I will be investigating, how gravitational potential energy is converted into kinetic energy. My experiment will involve a trolley, after being released from rest, rolling down a ramp.

(The following abbreviations will be used in this document:

k.e.: Kinetic energy, p.e.: Potential energy.)

At the top of the ramp the trolley has gravitational potential energy, once it is released this energy is converted to kinetic energy when the trolley is moving.

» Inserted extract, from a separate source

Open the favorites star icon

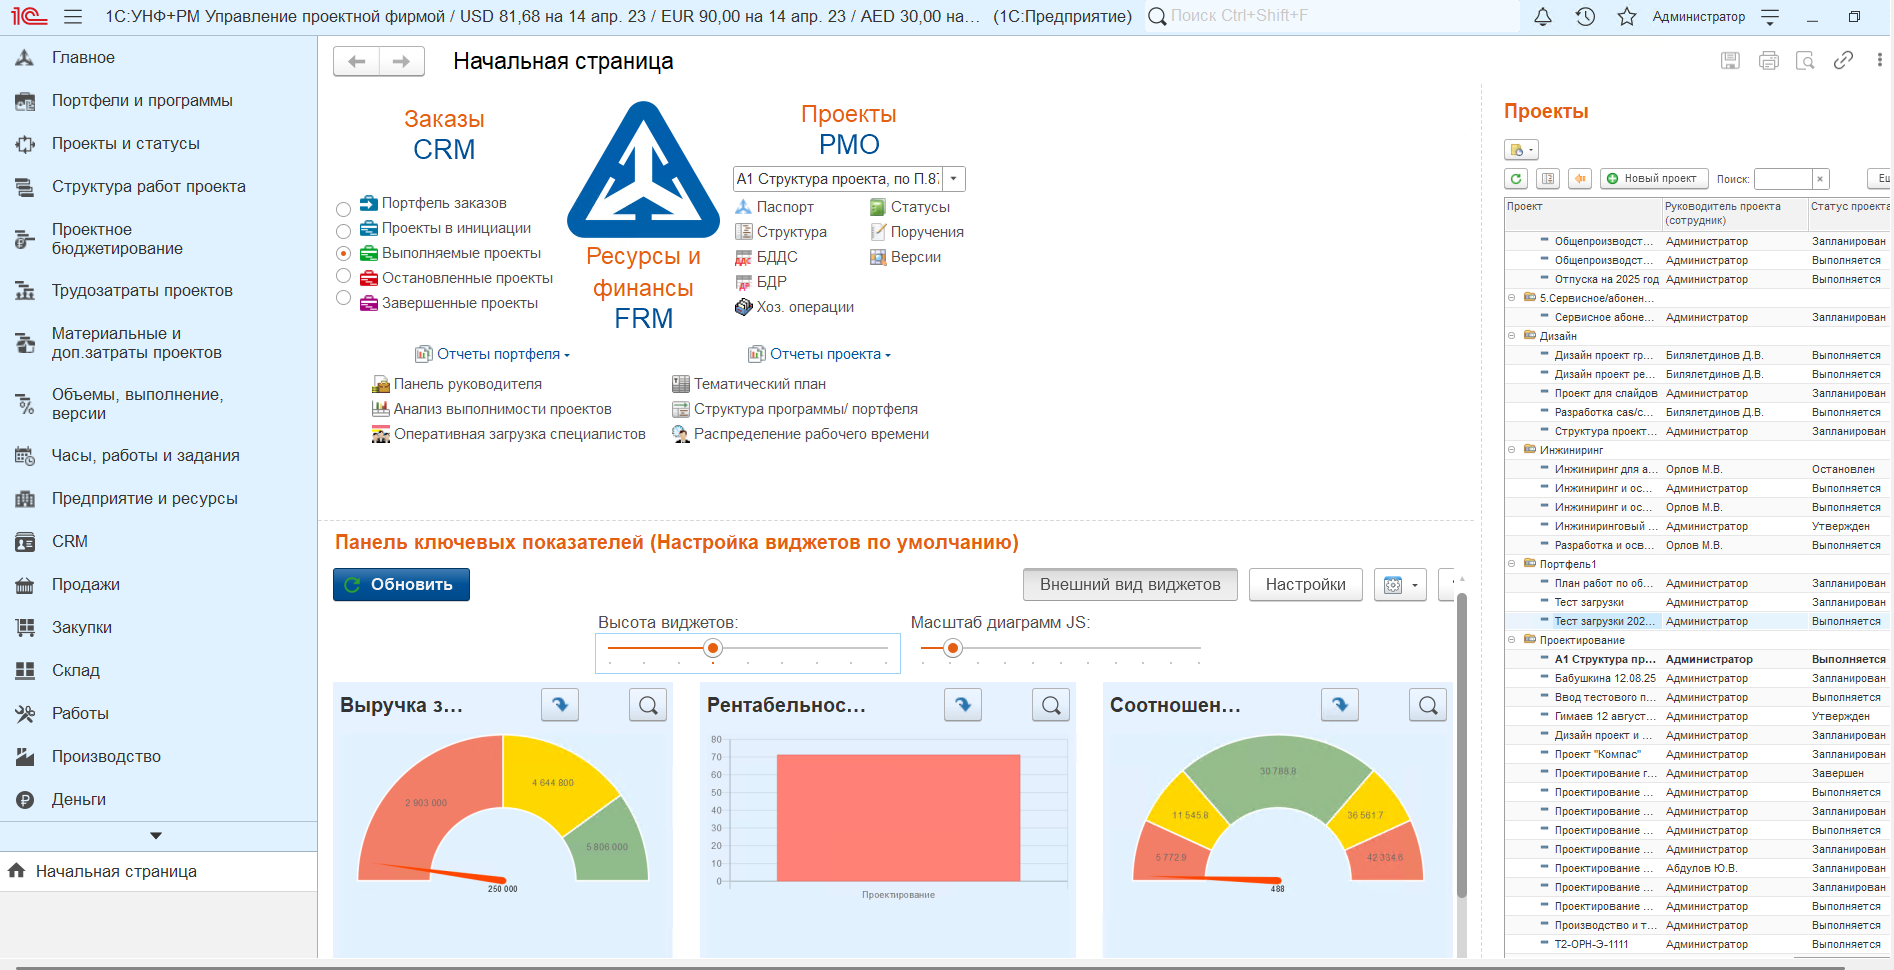1627,17
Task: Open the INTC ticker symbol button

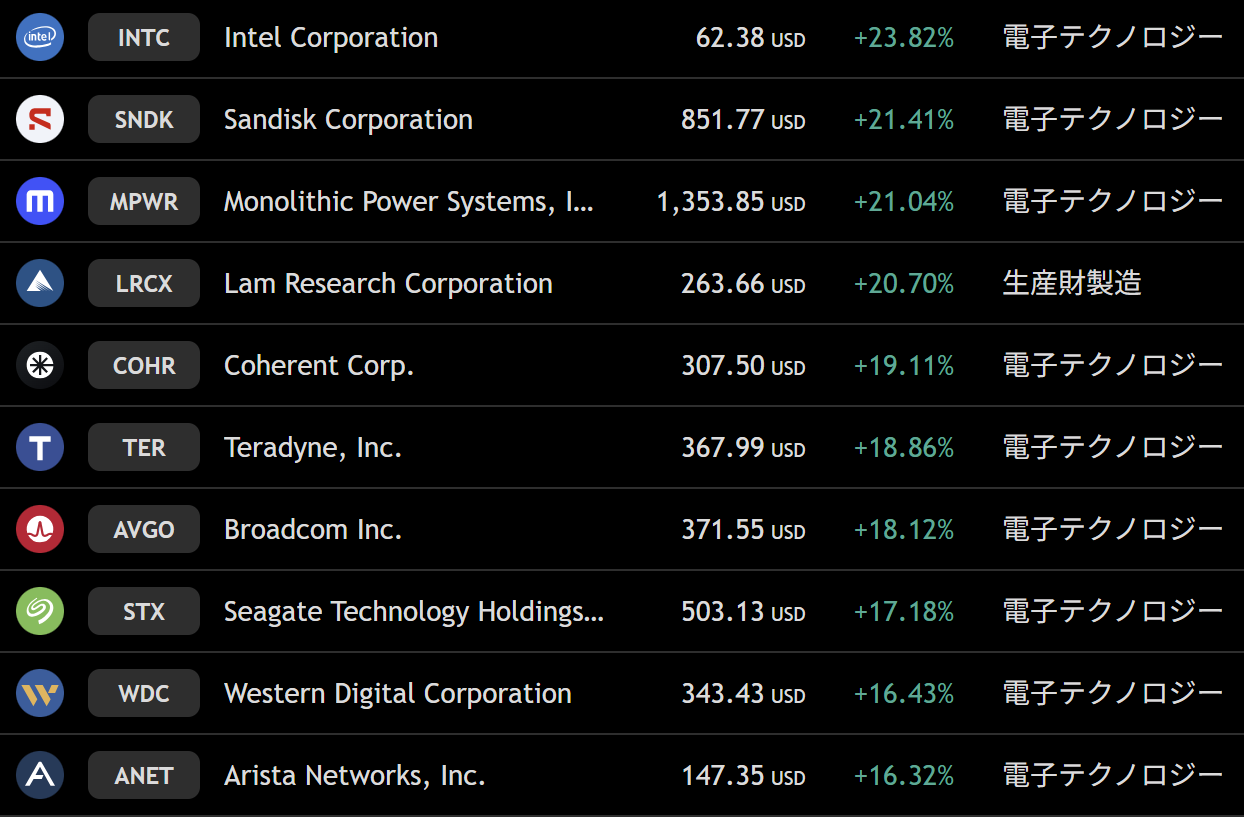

The following theoretical knowledge has been adapted from “Advanced physics” by Tom Duncan.Gravitational potential energy is the energy stored in an object as a result of its vertical position (i.e., height.) The energy is stored as the result of the gravitational attraction of the earth on the object. There is a direct relationship between the potential energy, the mass of the object and also the height of the object. The formula for Gravitational potential energy is:

G.P.E = m × g × h     ( mass (kg) x gravitational field (m.s-2)x height(m) )

In my case I am using the same trolley so the mass is the same, but I am changing the height of the ramp; the higher the trolley is elevated the greater the potential energy is. The gravitational field strength will remain constant.

Kinetic energy is the energy of a body resulting from motion. Kinetic energy depends upon two variables: the mass (m) of the object and the speed (v) of the object. The formula for Kinetic energy is

K.E=½ × m × v2         (½ × mass (kg) ×velocity (m.s-1)  squared)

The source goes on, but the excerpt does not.